Could you copy, word for word, only the lines from the one containing "The height and" through the last line of the records below, both included?

[Source information — start]

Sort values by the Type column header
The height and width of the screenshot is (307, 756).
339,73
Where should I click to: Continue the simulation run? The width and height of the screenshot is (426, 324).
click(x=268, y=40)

[Source information — finish]

Answer for the task:
The height and width of the screenshot is (307, 756).
339,73
Where should I click to: Continue the simulation run? The width and height of the screenshot is (426, 324).
click(x=268, y=40)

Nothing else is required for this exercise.